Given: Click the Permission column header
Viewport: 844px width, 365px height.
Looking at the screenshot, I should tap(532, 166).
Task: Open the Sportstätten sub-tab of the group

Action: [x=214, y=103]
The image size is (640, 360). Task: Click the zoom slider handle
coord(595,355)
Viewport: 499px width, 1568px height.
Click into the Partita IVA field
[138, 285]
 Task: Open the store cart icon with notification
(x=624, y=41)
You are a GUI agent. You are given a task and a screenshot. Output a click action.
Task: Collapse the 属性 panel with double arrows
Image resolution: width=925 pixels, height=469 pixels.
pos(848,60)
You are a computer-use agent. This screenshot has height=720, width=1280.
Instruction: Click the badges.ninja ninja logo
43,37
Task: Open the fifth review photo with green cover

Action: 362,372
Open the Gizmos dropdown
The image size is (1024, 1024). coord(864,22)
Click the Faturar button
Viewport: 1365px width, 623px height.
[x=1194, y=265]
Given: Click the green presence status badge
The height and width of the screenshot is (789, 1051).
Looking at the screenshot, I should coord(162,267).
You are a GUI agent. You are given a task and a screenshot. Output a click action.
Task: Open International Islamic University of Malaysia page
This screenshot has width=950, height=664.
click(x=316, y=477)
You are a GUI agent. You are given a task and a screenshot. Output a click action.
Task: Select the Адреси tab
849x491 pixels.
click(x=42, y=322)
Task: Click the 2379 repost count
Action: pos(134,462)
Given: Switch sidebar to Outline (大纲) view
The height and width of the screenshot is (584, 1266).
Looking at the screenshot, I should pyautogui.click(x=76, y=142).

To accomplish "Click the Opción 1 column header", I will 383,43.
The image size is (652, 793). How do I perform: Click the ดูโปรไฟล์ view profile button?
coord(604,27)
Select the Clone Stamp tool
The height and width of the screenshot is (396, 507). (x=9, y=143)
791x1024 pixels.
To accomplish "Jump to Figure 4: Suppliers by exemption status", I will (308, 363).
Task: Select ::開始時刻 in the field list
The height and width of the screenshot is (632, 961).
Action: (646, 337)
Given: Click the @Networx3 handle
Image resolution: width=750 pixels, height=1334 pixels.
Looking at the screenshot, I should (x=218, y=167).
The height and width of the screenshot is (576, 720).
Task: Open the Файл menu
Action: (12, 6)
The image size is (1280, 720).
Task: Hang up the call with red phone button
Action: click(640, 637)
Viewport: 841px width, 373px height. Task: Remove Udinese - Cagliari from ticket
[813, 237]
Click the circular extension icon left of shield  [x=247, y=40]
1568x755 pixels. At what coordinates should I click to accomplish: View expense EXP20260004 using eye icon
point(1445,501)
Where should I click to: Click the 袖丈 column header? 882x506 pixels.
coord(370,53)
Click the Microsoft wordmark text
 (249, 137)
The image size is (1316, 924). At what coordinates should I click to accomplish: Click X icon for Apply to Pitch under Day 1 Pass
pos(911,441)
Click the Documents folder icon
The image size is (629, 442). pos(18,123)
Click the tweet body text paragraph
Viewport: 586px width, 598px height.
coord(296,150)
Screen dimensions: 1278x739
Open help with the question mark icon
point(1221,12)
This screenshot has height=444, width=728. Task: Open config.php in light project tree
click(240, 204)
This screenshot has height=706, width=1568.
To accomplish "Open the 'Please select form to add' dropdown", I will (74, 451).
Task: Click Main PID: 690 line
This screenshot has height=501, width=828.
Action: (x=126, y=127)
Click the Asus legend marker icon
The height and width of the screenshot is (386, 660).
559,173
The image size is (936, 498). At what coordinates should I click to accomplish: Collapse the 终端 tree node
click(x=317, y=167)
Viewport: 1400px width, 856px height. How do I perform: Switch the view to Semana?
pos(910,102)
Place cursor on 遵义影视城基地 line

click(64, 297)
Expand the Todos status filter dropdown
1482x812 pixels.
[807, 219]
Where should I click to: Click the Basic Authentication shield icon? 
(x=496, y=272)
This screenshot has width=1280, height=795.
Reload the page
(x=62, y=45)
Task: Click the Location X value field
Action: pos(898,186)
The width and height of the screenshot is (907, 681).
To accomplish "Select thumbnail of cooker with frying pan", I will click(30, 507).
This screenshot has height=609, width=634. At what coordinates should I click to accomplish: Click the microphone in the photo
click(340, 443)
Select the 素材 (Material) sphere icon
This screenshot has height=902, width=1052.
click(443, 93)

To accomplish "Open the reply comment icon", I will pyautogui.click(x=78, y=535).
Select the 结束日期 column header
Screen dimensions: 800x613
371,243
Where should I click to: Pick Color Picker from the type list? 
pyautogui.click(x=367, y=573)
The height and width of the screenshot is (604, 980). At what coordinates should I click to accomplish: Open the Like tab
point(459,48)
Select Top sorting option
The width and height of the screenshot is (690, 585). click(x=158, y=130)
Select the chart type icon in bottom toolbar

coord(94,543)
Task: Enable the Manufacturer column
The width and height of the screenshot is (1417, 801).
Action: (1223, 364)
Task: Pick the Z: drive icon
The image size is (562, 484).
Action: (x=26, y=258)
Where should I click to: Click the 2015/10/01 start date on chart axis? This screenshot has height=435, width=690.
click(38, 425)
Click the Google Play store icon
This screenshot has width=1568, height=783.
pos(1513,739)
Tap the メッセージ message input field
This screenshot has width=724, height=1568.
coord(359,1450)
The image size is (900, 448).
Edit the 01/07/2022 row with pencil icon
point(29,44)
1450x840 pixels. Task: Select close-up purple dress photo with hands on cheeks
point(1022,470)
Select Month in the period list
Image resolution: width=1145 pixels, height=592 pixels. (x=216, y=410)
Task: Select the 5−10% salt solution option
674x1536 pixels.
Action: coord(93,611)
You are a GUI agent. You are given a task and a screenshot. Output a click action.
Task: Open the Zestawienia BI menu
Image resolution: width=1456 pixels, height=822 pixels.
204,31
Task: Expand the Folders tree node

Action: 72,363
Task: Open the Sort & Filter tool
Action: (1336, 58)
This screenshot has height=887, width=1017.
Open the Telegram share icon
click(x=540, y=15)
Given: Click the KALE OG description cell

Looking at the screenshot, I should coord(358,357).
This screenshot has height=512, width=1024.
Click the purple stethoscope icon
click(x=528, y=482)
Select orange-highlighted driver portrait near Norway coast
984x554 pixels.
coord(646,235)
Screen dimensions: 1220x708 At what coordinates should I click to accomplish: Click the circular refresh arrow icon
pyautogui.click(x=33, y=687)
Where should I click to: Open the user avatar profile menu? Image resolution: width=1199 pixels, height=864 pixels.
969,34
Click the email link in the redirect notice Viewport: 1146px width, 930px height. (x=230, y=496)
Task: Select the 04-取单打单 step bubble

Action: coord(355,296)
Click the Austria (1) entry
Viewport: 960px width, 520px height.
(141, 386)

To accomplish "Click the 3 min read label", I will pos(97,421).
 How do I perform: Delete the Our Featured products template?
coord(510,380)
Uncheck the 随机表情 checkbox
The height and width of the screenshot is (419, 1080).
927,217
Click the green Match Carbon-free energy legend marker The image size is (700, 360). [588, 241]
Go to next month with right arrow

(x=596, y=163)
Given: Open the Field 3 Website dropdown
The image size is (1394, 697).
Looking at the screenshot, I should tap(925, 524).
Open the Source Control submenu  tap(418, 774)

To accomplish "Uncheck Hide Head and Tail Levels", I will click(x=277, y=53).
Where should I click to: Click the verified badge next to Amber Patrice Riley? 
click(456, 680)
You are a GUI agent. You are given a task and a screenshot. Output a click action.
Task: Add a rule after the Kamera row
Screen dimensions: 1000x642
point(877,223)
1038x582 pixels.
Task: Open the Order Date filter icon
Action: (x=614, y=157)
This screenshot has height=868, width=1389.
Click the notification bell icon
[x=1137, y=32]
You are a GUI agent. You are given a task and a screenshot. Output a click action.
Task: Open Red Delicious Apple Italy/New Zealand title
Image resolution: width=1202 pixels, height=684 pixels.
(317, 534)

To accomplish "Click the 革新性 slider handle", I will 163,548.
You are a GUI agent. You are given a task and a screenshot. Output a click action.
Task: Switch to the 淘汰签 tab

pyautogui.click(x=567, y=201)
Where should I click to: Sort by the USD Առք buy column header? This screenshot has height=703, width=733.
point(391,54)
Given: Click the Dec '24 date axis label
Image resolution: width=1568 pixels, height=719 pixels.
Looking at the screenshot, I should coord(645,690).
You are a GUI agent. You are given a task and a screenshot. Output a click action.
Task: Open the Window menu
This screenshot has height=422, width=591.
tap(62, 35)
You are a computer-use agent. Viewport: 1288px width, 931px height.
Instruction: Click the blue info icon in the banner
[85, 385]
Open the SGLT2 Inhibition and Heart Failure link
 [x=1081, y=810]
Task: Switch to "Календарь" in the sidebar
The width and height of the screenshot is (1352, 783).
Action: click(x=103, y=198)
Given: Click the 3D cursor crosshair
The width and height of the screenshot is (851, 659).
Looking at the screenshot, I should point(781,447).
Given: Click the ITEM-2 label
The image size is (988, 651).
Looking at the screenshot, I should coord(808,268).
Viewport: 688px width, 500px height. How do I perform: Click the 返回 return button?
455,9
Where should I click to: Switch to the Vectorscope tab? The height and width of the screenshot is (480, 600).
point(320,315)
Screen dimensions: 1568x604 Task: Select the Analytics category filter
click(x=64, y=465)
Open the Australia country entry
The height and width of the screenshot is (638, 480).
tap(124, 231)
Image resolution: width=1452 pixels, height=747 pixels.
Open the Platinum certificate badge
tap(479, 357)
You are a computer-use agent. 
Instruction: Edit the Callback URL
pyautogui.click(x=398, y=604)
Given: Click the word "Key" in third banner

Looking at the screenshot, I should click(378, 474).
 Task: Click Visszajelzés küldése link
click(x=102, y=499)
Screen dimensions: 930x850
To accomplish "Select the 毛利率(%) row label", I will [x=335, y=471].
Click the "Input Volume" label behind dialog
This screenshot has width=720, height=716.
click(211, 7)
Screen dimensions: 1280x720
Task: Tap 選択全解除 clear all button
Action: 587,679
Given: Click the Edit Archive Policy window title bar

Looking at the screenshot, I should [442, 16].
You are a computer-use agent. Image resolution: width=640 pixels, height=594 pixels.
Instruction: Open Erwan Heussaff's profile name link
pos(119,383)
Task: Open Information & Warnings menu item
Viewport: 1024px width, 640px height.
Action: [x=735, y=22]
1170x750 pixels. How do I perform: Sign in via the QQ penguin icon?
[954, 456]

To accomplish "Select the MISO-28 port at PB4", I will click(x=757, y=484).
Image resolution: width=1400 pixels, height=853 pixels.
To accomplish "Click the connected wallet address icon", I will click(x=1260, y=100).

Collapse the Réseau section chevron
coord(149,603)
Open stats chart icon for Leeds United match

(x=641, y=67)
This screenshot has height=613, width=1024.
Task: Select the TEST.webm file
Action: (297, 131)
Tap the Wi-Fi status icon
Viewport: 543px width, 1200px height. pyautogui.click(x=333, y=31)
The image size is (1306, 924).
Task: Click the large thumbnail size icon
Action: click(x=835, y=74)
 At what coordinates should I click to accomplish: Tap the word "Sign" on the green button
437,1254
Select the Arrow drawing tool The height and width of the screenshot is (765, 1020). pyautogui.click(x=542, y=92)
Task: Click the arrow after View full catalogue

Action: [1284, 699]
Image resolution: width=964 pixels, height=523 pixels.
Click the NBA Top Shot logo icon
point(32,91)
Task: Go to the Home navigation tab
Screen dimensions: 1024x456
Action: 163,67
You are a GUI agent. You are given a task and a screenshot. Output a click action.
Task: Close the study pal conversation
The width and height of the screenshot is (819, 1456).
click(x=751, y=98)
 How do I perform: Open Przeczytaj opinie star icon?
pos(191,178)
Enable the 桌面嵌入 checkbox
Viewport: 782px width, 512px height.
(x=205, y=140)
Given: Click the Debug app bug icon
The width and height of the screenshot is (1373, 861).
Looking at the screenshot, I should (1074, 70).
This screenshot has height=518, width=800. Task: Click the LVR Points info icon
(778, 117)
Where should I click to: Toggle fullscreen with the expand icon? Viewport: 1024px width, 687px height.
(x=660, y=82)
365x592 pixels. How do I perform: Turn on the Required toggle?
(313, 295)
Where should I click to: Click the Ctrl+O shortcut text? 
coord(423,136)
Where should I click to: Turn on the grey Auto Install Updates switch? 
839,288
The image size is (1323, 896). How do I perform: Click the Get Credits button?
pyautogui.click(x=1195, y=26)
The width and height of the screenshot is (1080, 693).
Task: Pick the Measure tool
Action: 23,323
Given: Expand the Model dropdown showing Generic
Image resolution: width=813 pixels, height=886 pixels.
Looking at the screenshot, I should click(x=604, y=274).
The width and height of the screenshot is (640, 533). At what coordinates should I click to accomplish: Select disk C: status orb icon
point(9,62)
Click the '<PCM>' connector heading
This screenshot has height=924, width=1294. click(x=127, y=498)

TASK INSTRUCTIONS
Repeat word for word the lines above that run from the line containing "This screenshot has height=902, width=1052." through the line containing "Click the Google Play store icon", both ends included, and nothing else.

TASK ANSWER
This screenshot has height=902, width=1052.
click(443, 93)

To accomplish "Open the reply comment icon", I will pyautogui.click(x=78, y=535).
Select the 结束日期 column header
Screen dimensions: 800x613
371,243
Where should I click to: Pick Color Picker from the type list? 
pyautogui.click(x=367, y=573)
The height and width of the screenshot is (604, 980). At what coordinates should I click to accomplish: Open the Like tab
point(459,48)
Select Top sorting option
The width and height of the screenshot is (690, 585). click(x=158, y=130)
Select the chart type icon in bottom toolbar

coord(94,543)
Task: Enable the Manufacturer column
The width and height of the screenshot is (1417, 801).
Action: (1223, 364)
Task: Pick the Z: drive icon
The image size is (562, 484).
Action: (x=26, y=258)
Where should I click to: Click the 2015/10/01 start date on chart axis? This screenshot has height=435, width=690.
click(38, 425)
Click the Google Play store icon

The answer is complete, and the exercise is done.